Manifestations et contestation lors de l'anniversaire de l'indépendance de l'Ukraine

L’Ukraine a célébré, ce mercredi 24 août 2011, le 20e anniversaire de son indépendance, elle sortait alors du giron de l’URSS. L’occasion pour plus de 5 000 Ukrainiens de manifester à Kiev contre le régime en place et pour soutenir l'opposante et ex-Premier ministre Ioulia Timochenko, incarcérée dans le cadre d'un procès pour abus de pouvoir.

Jour de célébration à Kiev, les drapeaux claquent au vent, la population est descendue dans les rues pour fêter le 20e anniversaire de l’État ukrainien. Le 24 août 1991, le Parlement de la République socialiste soviétique d'Ukraine votait l'indépendance, une décision plébiscitée quatre mois plus tard lors d'un référendum par plus de 90% de la population.

Deux décennies plus tard, l’enthousiasme est bien retombé. Selon un sondage mené par l'Académie des Sciences d'Ukraine, 47% des personnes interrogées regrettent aujourd'hui la chute de l'Union soviétique. La crise économique, la corruption généralisée et l'incurie des dirigeants politiques ukrainiens ont eu raison de l'euphorie des premiers temps. D'après une autre enquête, 80% des sondés soulignent que leurs conditions de vie se sont dégradées depuis 1991.

Journée de contestation

Alors, pour certains, cette journée de célébration est l'occasion de se faire entendre. Dans le parc Chevchenko, au centre de la capitale ukrainienne, 5 000 personnes se sont rassemblées à l'appel du Comité de résistance à la dictature, une plateforme qui rassemble tous les principaux partis d'opposition. Des cris, des chants, les manifestants entendent ici dénoncer la dérive autoritaire du gouvernement du président Viktor Ianoukovitch.
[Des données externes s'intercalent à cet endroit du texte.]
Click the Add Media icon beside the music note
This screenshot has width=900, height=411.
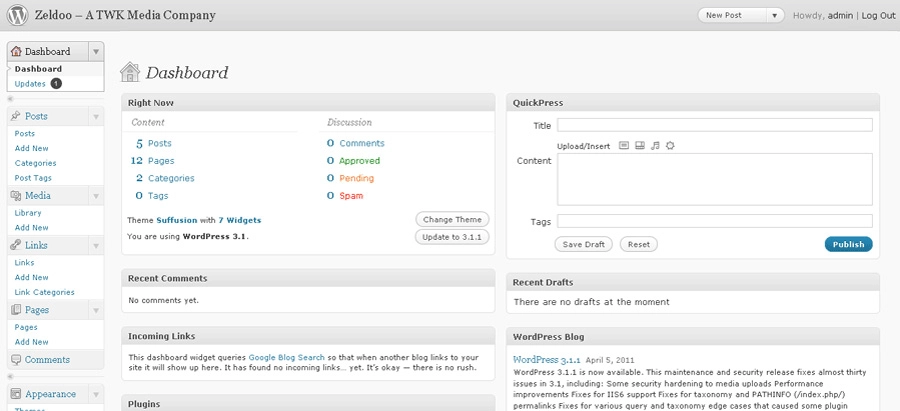pos(670,146)
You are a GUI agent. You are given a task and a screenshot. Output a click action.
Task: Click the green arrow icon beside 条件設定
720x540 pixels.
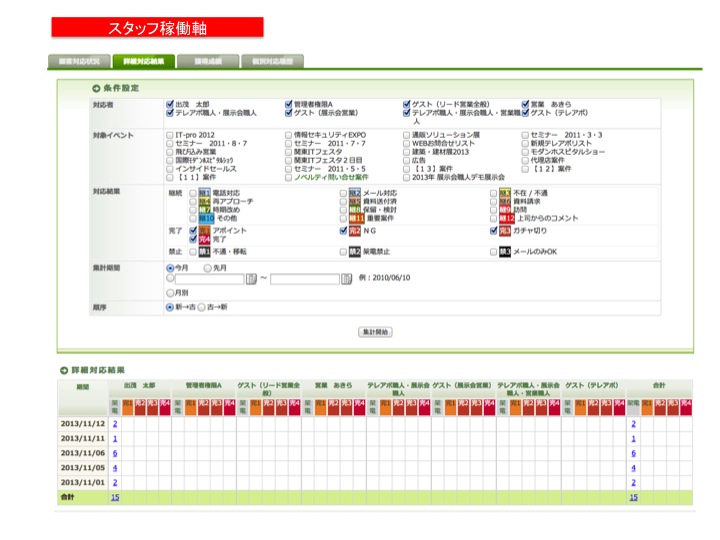click(x=96, y=88)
Ils réclament la libération de l'ancien Premier ministre, Ioulia Timochenko, accusée d'abus de pouvoir dans le cadre de la signature de contrats gaziers avec la Russie en 2009 et emprisonnée depuis le 5 août. « Ioulia Timchenko n'est pas une sainte, mais ce procès n'est pas juste », explique une femme d'une quarantaine d'années. Depuis l'élection de Viktor Ianoukovitch à la tête de l'Etat ukrainien, les attaques contre l'opposition se sont multipliées, mais sans pour autant déclencher de mobilisations massives au sein de la population.

« Les citoyens ukrainiens ont perdu confiance dans leurs hommes politiques, et ce quels que soient les partis, souligne Aliona Getmanchuk, directrice de l'Institute of Word Policy. Les jeunes cherchent surtout à gagner de l'argent et à quitter le pays ». Plus d'un quart de la population ukrainienne vit sous le seuil de la pauvreté et les 100 personnes les plus riches du pays possèdent des actifs d'une valeur estimée à 61% du PIB. « Le 20e anniversaire de l'indépendance coïncide pourtant avec un moment charnière de notre histoire. J'espère que d'ici la fin de l'année, nous allons finaliser les négociations pour signer un accord d'association avec l'Union européenne, continue Aliona Getmanchuk. Et je ne pense pas que les réserves de Bruxelles sur le déroulement du procès Timochenko auront une influence sur ce processus ».

Le président Ianoukovitch vise l'Europe

Longtemps taxé de pro-russe, le président Ianoukovitch tente, en effet, depuis son élection, de se rapprocher de l'Union européenne, une politique que la Russie observe d'un œil mauvais. Il y a quelques jours, lors d'une rencontre à Sotchi entre les présidents Ianoukovitch et Medvedev, Moscou a refusé de baisser le prix du gaz exporté vers l'Ukraine si Kiev n'accepte pas de rentrer dans l'Union douanière formée par la Russie, le Belarus et le Kazakhstan. « Viktor Ianoukovitch est pragmatique, il sait que les oligarques qui le soutiennent ont peur de la concurrence russe, il préfère donc faire les yeux doux aux Européens », conclut Aliona Getmanchuk.

Ecartelée entre l'Europe occidentale et la Russie et divisée par de profondes fractures linguistiques et politiques, l'Ukraine a cependant réussi durant deux décennies à maintenir sans violence son intégrité territoriale, contrairement aux pays des Balkans et du Caucase. Vingt ans après l'indépendance, l'immense majorité des citoyens ukrainiens, qu'ils parlent ukrainien ou russe, ont conscience d'appartenir au même pays. Une réalité qui était loin d'être évidente en 1991 et qui constitue déjà une belle réussite.